# Exercise text
1. What was the first show you curated?
The first show I curated was called “Artists in Cornwall,” which took place in the Museum and Art Gallery in Leicester, in England in 1965. I was a second year undergraduate—what you call in the US a sophomore!— and 19 years old. It was part of the University Arts Festival, of which I was the co-organizer. I did the show, organized a Symphony concert, conducted by Sir Adrian Boult, and acted, as the man in the middle pot, in the illicit world premier of “Play”, by Sam Beckett. Somehow we got hold of the text! The exhibition itself, which had a small, elegant catalogue, included works by Ben Nicholson, Barbara Hepworth, Peter Lanyon, Roger Hilton and other artists of the St. Ives School, many of whom had strong connections with the American Abstract Expressionists.
2. How did you become a curator?

# Raw data
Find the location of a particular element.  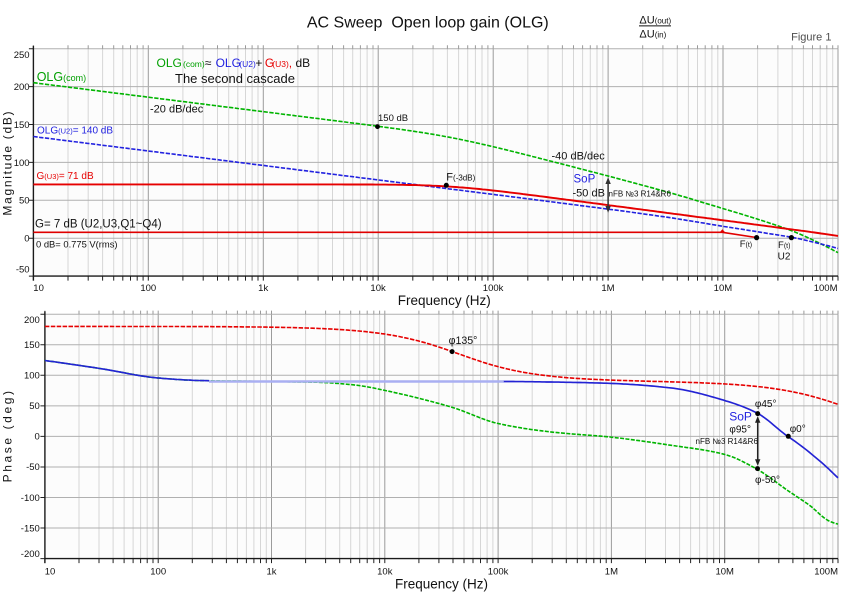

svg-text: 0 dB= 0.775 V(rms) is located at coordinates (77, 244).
...
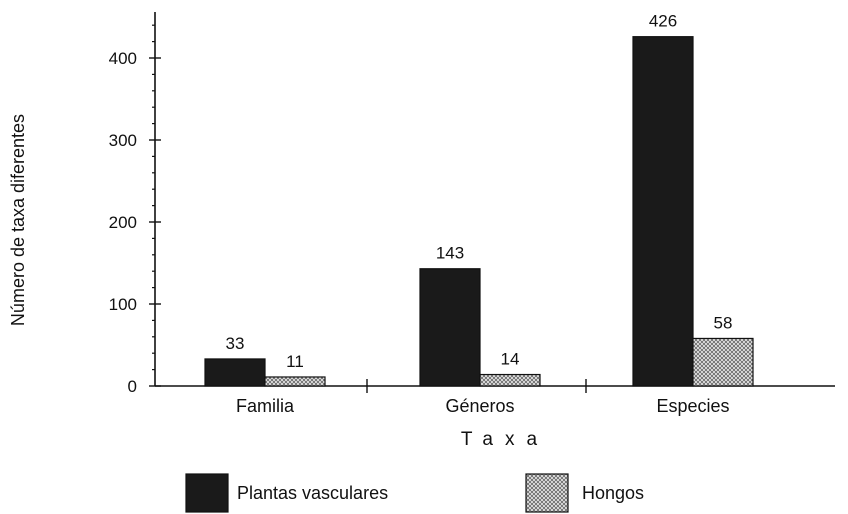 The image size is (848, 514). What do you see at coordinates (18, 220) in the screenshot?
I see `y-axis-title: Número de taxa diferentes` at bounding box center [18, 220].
---
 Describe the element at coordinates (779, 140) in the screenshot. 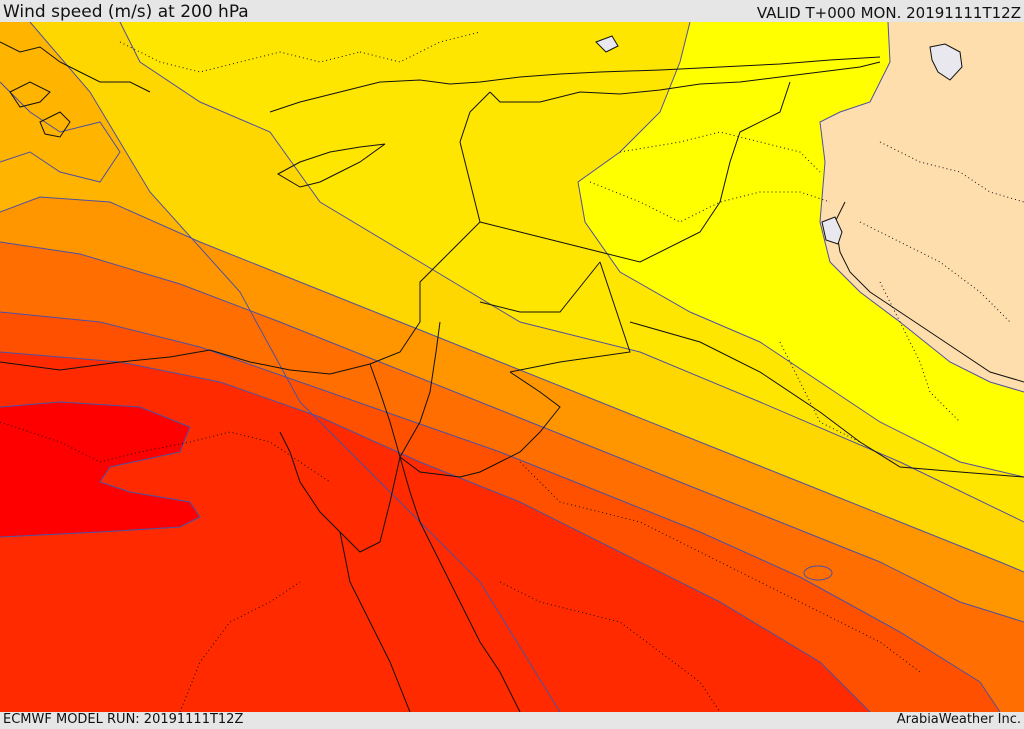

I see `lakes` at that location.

# Tasks to complete
a: From the curator interview, quote everything between "The first show I" and "American Abstract Expressionists.", inclusive.
b: Translate this sentence from the curator interview into Spanish: "The first show I curated was called “Artists in Cornwall,” which took place in the Museum and Art Gallery in Leicester, in England in 1965."
The records have no connection to the text.

# Outputs in order
a:
The first show I curated was called “Artists in Cornwall,” which took place in the Museum and Art Gallery in Leicester, in England in 1965. I was a second year undergraduate—what you call in the US a sophomore!— and 19 years old. It was part of the University Arts Festival, of which I was the co-organizer. I did the show, organized a Symphony concert, conducted by Sir Adrian Boult, and acted, as the man in the middle pot, in the illicit world premier of “Play”, by Sam Beckett. Somehow we got hold of the text! The exhibition itself, which had a small, elegant catalogue, included works by Ben Nicholson, Barbara Hepworth, Peter Lanyon, Roger Hilton and other artists of the St. Ives School, many of whom had strong connections with the American Abstract Expressionists.

b: La primera exposición que comisarié se llamó «Artists in Cornwall» y tuvo lugar en el Museum and Art Gallery de Leicester, en Inglaterra, en 1965.